# ReelFoot Lake, TN



## peterson.478 (Mar 17, 2008)

I am heading to ReelFoot Lake in NW Tennesse this Spring Break, March 20-30 with a friend for the first time. Anyone been here? I hear the crappie and LM bass fishing is good. Looking for any advice, techniques, general locations/info. Thanks. MP


----------



## Hafus (Apr 9, 2005)

peterson.478 said:


> I am heading to ReelFoot Lake in NW Tennesse this Spring Break, March 20-30 with a friend for the first time. Anyone been here? I hear the crappie and LM bass fishing is good. Looking for any advice, techniques, general locations/info. Thanks. MP


Reelfoot is an awesome lake! The crappie are numerous and BIG.....not out of the realm of the possible to catch a 2 pounder. I never fished for bass, so no help for you there. If you are bringing a boat be VERY careful as the lake is FULL of cypress stumps that can quickly take out a prop/lower unit. 

If the crappie are starting to spawn, then fish around the cypress trees along the shoreline. If not, you'll need to find structure in a little deeper water. Good luck.


----------



## rcjohnson (Dec 11, 2008)

Check out www.boyettesresort. I always stay there. Give Judy a call she owns the place and her brother, Ronnie is a crappie pro. I always rent a boat. Don't want to risk my own with all those cypress stumps. Judy will be honest with you about the fishing reports. A very nice place to fish if the wind isn't blowing. Last time I was there it blew for 3 days and ruined the trip. Good luck and take your appetite with you. Fantastic food anywhere you are around that lake.


----------



## London calling (Dec 12, 2008)

Been there a few times. Try the pad fields for bass. Our guide caught one that wieghed a little over 6 lbs. I lost one at the boat that he said would have gone at least 7  The duck blinds woudl be another spot to try also. As mentioned before there are tons of crappies to keep you bsuy. S/b a good time let us know how you do.


----------



## peterson.478 (Mar 17, 2008)

Thanks for the replies. I am getting excited everyday it gets closer. We will have a 16' aluminum boat which hopefully can put us on some crappie. And we'll be sure to look out for those stumps. MP


----------



## CrappieKiller (Mar 14, 2008)

> Data entries
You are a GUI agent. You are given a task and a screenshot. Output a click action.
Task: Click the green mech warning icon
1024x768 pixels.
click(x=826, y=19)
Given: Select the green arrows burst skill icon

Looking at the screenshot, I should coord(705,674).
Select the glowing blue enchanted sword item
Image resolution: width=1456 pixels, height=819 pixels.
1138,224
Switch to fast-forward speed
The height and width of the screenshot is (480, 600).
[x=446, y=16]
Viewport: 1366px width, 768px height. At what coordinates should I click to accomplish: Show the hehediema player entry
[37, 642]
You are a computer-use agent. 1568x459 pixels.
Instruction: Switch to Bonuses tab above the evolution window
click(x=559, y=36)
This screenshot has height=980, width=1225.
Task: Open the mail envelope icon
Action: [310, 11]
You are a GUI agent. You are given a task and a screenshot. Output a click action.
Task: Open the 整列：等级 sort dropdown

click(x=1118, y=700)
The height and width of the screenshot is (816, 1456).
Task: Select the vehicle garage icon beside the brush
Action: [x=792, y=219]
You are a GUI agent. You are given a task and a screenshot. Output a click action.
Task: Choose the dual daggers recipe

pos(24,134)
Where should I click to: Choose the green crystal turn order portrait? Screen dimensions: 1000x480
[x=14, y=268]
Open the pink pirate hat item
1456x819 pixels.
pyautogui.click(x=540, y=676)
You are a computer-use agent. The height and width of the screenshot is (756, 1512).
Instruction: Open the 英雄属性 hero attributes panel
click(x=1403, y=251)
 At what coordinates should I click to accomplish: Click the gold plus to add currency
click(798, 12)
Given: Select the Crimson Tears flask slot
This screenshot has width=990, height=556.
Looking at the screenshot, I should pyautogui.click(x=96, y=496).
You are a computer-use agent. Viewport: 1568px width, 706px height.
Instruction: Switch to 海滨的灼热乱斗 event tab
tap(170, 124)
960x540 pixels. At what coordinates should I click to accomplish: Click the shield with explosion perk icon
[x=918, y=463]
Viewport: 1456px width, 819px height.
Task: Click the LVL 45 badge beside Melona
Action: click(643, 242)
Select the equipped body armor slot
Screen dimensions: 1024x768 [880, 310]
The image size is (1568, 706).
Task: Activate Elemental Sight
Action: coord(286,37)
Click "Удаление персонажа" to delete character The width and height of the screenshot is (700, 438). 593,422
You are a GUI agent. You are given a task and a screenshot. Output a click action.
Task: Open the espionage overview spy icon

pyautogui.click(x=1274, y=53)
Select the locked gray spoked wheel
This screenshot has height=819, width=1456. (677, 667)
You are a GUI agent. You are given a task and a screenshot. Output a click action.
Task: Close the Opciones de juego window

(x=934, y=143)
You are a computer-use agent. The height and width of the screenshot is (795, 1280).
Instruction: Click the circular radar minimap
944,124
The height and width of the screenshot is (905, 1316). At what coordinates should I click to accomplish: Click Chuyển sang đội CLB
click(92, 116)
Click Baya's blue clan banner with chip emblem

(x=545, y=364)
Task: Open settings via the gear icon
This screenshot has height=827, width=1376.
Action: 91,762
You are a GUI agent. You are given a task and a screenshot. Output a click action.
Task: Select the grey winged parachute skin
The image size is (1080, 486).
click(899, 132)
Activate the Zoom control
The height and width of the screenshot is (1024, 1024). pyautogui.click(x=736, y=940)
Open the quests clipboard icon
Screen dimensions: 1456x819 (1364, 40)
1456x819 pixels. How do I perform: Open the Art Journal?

> Given request
Please extract the stretch of the Reelfoot Lake fishing thread from "# ReelFoot Lake, TN" through "(Apr 9, 2005)" and reproduce it word for word.

> Exercise result
# ReelFoot Lake, TN



## peterson.478 (Mar 17, 2008)

I am heading to ReelFoot Lake in NW Tennesse this Spring Break, March 20-30 with a friend for the first time. Anyone been here? I hear the crappie and LM bass fishing is good. Looking for any advice, techniques, general locations/info. Thanks. MP


----------



## Hafus (Apr 9, 2005)